Aim of the exercise: Can you express the lines from the start of these entries through the line containing "Collapse the Administration" as a two-column CSV with the headers instruction and click, one row per line, putting its text and its answer each in a single quoted field with line breaks replaced by spaces?

Saved entries:

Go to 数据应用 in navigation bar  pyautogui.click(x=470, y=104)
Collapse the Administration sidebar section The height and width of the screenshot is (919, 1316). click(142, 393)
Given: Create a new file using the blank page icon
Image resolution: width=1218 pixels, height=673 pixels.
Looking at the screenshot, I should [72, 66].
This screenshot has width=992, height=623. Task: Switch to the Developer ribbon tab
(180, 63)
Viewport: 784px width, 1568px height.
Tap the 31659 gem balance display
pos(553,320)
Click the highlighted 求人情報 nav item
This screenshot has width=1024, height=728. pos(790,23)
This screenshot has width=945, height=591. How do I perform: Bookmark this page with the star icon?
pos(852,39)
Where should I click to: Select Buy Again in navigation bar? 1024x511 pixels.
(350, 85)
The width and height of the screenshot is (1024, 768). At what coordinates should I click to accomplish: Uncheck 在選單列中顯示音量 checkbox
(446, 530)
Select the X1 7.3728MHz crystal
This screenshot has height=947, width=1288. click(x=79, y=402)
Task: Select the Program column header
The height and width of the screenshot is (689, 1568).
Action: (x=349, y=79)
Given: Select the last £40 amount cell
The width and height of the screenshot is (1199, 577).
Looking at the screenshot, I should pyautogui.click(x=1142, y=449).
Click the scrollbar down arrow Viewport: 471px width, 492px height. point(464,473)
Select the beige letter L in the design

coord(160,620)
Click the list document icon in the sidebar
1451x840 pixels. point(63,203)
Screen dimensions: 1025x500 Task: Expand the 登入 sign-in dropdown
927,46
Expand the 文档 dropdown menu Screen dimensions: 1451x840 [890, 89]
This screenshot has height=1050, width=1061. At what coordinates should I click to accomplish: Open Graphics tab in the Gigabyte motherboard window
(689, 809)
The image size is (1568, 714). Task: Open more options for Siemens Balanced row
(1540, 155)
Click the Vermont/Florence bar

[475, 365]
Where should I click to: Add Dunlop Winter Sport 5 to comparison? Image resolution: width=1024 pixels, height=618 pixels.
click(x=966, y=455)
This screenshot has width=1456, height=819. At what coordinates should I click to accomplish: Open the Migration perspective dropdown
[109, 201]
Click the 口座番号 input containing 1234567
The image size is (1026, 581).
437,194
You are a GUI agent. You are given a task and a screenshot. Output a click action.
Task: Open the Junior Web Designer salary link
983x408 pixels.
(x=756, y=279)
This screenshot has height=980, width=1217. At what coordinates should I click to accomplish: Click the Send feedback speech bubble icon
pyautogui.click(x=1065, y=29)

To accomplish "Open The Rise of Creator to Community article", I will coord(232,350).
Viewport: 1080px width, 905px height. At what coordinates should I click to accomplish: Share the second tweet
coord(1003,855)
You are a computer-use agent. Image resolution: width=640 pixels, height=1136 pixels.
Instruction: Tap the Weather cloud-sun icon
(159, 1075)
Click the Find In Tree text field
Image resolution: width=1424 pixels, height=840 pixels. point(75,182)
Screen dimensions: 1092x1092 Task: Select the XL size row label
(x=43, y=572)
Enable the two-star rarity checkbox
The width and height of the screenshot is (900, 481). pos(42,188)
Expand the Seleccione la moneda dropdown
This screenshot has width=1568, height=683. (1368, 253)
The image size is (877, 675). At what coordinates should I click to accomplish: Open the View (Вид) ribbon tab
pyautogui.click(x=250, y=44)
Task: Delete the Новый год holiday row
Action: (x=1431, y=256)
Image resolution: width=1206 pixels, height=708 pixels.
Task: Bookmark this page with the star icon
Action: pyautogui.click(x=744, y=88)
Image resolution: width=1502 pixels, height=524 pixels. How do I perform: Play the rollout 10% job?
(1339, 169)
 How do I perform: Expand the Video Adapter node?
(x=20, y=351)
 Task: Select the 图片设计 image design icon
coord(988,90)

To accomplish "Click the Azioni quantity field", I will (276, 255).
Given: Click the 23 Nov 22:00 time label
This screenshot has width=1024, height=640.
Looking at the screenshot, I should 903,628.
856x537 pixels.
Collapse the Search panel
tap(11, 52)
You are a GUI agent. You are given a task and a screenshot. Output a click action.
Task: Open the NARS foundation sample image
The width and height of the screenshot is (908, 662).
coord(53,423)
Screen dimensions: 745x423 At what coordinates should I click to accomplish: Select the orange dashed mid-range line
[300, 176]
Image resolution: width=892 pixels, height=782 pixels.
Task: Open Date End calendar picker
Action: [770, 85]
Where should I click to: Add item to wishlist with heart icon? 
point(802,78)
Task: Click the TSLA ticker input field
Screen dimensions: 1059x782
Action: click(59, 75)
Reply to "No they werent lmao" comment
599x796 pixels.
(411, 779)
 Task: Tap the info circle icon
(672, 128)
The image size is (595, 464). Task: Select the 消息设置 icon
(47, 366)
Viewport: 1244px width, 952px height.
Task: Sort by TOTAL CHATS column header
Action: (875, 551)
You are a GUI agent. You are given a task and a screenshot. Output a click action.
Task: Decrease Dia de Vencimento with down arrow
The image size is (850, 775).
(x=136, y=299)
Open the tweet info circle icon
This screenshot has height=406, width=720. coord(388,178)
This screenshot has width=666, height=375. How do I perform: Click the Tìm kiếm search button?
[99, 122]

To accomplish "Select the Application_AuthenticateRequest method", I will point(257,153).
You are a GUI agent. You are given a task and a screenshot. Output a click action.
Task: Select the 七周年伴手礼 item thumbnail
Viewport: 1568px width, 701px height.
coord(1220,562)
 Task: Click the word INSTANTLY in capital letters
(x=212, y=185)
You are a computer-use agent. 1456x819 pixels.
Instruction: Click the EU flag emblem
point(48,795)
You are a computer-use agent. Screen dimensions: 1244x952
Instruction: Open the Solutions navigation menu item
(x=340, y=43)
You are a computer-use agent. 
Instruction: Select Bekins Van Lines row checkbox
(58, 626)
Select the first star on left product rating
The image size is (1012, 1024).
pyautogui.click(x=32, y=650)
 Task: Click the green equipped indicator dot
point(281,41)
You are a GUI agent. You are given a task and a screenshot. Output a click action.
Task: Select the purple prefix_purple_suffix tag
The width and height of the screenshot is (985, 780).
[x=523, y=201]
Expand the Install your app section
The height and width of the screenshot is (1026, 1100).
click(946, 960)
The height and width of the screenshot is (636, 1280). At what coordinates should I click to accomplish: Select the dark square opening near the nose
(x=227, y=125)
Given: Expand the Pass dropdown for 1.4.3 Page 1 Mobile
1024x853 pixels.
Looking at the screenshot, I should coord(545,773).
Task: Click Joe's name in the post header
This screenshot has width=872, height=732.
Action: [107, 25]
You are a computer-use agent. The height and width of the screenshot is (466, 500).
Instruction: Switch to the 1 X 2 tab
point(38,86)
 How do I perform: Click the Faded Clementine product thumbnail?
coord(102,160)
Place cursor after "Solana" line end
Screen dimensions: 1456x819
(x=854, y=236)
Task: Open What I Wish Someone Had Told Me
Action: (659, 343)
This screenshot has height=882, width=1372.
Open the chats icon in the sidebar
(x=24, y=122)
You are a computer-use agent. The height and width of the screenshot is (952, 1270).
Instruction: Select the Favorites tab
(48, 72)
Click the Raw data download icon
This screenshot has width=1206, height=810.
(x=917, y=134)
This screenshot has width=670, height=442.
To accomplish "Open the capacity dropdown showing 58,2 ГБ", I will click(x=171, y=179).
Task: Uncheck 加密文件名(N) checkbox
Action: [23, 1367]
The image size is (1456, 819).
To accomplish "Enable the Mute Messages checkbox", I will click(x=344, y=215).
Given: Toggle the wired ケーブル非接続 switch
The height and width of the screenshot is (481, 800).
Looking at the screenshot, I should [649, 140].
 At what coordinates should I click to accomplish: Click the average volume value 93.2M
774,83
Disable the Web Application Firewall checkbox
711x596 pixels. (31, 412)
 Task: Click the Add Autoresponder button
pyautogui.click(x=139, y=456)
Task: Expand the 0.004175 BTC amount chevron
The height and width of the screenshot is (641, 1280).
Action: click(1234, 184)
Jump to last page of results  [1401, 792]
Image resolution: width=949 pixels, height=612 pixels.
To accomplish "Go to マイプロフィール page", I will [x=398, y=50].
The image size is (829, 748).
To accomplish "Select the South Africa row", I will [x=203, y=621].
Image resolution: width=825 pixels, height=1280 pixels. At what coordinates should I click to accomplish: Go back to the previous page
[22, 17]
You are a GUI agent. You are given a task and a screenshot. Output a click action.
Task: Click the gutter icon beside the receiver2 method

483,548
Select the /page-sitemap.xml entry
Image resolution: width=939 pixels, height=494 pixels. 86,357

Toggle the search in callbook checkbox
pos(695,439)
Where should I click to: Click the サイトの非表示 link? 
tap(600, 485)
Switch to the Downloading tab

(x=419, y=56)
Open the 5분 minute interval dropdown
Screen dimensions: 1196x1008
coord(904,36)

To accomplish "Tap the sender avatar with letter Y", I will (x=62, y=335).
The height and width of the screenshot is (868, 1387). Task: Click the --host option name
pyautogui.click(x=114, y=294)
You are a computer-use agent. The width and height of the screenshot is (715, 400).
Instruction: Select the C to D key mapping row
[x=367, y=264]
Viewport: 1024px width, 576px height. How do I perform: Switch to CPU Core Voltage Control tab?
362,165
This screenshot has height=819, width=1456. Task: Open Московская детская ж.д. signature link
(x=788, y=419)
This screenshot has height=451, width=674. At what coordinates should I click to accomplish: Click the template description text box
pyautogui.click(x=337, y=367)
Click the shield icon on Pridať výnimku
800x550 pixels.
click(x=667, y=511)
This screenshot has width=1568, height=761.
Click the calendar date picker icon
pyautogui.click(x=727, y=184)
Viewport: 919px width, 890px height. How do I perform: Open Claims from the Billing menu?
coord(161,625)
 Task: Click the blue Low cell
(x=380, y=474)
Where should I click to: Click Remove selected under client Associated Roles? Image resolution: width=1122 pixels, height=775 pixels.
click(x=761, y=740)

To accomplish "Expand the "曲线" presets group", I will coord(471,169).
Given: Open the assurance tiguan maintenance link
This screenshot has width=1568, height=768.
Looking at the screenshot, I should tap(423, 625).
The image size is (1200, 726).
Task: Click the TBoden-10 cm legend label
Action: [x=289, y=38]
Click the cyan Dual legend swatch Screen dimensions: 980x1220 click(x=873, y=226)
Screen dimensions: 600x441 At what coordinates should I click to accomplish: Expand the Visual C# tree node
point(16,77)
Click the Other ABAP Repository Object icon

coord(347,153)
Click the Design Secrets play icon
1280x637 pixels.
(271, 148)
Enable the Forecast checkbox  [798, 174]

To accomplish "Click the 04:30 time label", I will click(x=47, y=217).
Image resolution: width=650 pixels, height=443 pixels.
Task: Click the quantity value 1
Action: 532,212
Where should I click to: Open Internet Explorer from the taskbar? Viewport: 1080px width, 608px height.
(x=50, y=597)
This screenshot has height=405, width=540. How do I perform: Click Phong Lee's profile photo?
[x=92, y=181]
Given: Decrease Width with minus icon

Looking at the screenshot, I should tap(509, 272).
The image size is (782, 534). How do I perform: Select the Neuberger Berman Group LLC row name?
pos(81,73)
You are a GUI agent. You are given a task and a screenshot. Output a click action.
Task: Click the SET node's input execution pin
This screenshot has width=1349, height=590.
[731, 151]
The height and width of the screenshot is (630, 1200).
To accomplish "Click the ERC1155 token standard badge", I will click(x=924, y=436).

Output of the exercise:
instruction,click
"Go to 数据应用 in navigation bar","pyautogui.click(x=470, y=104)"
"Collapse the Administration sidebar section The height and width of the screenshot is (919, 1316).","click(142, 393)"